Moura, un village du centre du pays, a fait l’objet entre le 23 et le 31 mars d’une vaste opération militaire. L’armée malienne a indiqué avoir tué 203 jihadistes et en avoir interpellé une cinquantaine. Mais de nombreuses sources locales et humanitaires, dénoncent auprès de RFI des exécutions massives de personnes. « J’ai vécu dans la terreur chaque minute, chaque seconde, en pensant que mon tour viendrait d’être attrapé et exécuté. »

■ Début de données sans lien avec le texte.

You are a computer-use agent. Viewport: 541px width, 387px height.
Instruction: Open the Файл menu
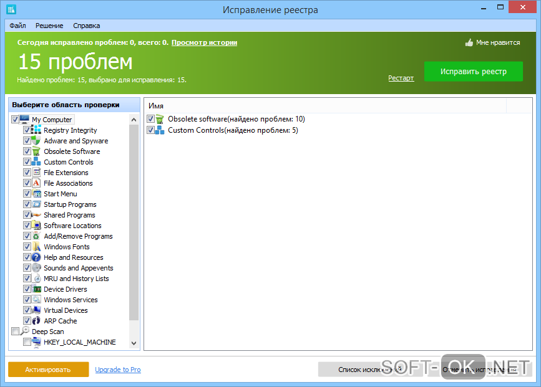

C’est l’un des témoignages recueillis par l’ONG auprès de 27 habitants de Moura, commerçants qui s’y trouvaient pour le marché. Les témoins affirment que parmi les personnes tuées, certains étaient effectivement des jihadistes, mais pour la majorité il s’agissait de civils. D’autres survivants mentionnent clairement un ciblage ethnique des Peuls de la part des combattants maliens et russes.
« Ils ont été tués parce qu’ils portaient la barbe et un pantalon court », précise un rescapé, qui rappelle que les habitants y étaient obligés.
En effet depuis plusieurs années, le village de Moura subit l’asservissement des terroristes de la Katiba Macina. Le groupe appartient au GSIM, le Groupe de soutien à l’islam et aux musulmans lié à Aqmi, qui vient régulièrement dans le village prélever l’aumône, prêcher et s’approvisionner.
En outre, les Russes auraient même été plus nombreux que les Maliens lors de l’opération militaire. Les témoignages recueillis dévoilent une effroyable mécanique : des tirs par hélicoptère un jour de marché, puis pendant près d’une semaine, les habitants du village sont arrêtés, interrogés, retenus en plein soleil pendant plusieurs jours, et même parfois exécutés immédiatement.
« Le bruit des balles a retenti dans le village de lundi à jeudi », témoigne un habitant. Des survivants affirment avoir été contraints de creuser des fosses et d’y enfouir les cadavres, qui avaient pour beaucoup été brûlés. Human Rights Watch réclame une enquête indépendante.
Les autorités maliennes n’ont pas réagi. Le mois dernier, après des révélations sur d’autres exactions de l’armée malienne et de leurs supplétifs russes, les autorités de transition avaient formellement nié et accusé Human Rights Watch de chercher à « déstabiliser la Transition ».